2) It is surprising to consider that semantics can be evaluated using labels, when one of the motivations for building ontologies and knowledge graphs is to go beyond language and represent “knowledge” using richer representations such as concepts, properties and attributes. Of course, going from labels to BERT vectors is a step towards conceptualization. You need to explain and comment this.
3) Why did you decide that the external resource should be the same for all KGs? given that one of your experiments involves KGs extracted from MESH, it seems "obvious" that Wikipedia is too general and might be missing some MESH concepts or terms. Again, a discussion of what is a "good external resource" for the purposes of the semantic evaluation that you propose would be very helpful. Have you considered other resources such as KGs (Wikidata or Yago or Dbpedia)? or domain-specific terminologies? or domain-specific documents?
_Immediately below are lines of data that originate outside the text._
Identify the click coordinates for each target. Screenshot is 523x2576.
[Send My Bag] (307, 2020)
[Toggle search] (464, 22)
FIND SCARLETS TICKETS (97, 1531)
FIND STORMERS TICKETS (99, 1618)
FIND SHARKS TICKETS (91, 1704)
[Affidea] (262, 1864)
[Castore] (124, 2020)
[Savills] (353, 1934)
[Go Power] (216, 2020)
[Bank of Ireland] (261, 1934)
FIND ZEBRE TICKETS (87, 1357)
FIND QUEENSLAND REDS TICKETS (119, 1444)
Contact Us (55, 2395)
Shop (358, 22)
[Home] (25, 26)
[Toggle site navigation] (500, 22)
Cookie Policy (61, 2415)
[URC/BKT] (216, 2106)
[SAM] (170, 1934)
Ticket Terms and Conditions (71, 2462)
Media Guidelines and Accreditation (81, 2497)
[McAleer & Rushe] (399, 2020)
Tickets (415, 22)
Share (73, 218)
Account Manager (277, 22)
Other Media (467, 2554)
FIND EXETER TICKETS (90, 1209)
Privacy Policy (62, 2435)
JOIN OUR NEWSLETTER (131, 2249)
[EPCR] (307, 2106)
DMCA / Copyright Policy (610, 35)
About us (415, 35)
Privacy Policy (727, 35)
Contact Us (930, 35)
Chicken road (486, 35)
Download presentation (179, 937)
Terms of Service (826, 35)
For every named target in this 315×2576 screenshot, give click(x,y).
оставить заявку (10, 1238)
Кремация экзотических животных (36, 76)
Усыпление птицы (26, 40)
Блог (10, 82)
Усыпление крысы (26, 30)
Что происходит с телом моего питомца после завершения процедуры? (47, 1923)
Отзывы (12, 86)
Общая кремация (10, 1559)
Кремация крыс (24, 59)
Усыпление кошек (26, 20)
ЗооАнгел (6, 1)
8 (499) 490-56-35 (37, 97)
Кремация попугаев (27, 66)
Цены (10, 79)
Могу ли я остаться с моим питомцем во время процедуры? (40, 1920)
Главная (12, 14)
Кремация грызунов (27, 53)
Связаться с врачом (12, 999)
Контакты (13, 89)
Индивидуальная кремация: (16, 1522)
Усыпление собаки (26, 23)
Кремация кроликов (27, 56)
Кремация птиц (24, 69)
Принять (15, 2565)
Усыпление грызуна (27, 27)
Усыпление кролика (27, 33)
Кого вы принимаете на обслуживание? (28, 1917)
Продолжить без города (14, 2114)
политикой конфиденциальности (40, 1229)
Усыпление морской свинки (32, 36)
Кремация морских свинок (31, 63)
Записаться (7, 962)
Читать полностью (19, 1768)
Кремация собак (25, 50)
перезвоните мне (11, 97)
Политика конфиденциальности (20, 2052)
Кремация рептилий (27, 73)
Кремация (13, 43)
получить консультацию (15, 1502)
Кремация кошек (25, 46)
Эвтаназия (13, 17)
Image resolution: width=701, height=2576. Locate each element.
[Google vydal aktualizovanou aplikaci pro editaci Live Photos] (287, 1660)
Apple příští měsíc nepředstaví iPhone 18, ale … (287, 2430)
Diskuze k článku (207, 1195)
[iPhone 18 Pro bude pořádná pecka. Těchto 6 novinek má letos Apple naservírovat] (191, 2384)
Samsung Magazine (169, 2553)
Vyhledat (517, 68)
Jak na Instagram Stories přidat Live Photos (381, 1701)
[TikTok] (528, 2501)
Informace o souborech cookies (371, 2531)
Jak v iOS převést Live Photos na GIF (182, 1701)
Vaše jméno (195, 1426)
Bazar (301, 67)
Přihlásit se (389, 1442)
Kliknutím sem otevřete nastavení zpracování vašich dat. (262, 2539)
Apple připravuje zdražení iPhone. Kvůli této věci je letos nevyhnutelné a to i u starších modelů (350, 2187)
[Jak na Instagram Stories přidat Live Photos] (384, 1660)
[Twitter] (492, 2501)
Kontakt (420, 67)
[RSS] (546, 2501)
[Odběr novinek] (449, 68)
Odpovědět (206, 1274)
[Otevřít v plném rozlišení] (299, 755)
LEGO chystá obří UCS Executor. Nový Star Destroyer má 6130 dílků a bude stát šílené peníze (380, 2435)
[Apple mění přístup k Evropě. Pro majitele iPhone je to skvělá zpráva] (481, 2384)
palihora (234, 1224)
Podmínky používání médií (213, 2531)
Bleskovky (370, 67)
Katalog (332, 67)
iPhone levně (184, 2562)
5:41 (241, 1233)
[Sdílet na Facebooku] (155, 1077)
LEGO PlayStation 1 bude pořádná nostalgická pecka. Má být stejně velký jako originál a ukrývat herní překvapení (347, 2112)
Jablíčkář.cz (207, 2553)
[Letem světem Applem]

4) It's not clear why you chose the Pizza ontology. This ontology has been modified several times, giving rise to various versions, and N. Fridman Noy has published several articles on evolutionary issues using this ontology as a test set. It would have been interesting to test your measurements on two or more versions of this ontology. So far, your motivation is for testing your approach with this ontology needs to be more detailed.
. Code and data availability: I could not find a link towards the code and the datasets used for the experiments. Please add such information.
Given all these unanswered questions, the paper needs to be thoroughly rewritten before it is accepted. I suggest that the authors revise it significantly, perhaps improve their experiments, and submit the new document at a later date.
** Details:
Section 3.1: 2 sentences are repeated with minor modifications: "While existing ... Table 1" is almost the same as "The metrics are repeated ... Table 1".
Section 4: This work expandec ... and introduced -> This work expands ... and introduces ...
In hypothesis 2 (section 4.5) it is odd, or even meaningless, to talk about leaves in a graph. You should better either explain what you mean by a leaf in a graph, or adapt your vocabulary and use another word. In both cases, a definition is required.
In section 5, you call Ground Truth the values obtained with the KG before it is changed. This is an unusual way to use "ground truth". It would deserve a comment and a clear definition in section 5.1. You use GT in table 5 without explaining that GT means Ground Truth there.
reference 26 : replace "et al." by the entire list of the authors.
references 35 and 36 are the same.
references 83 and 84 are the same.
|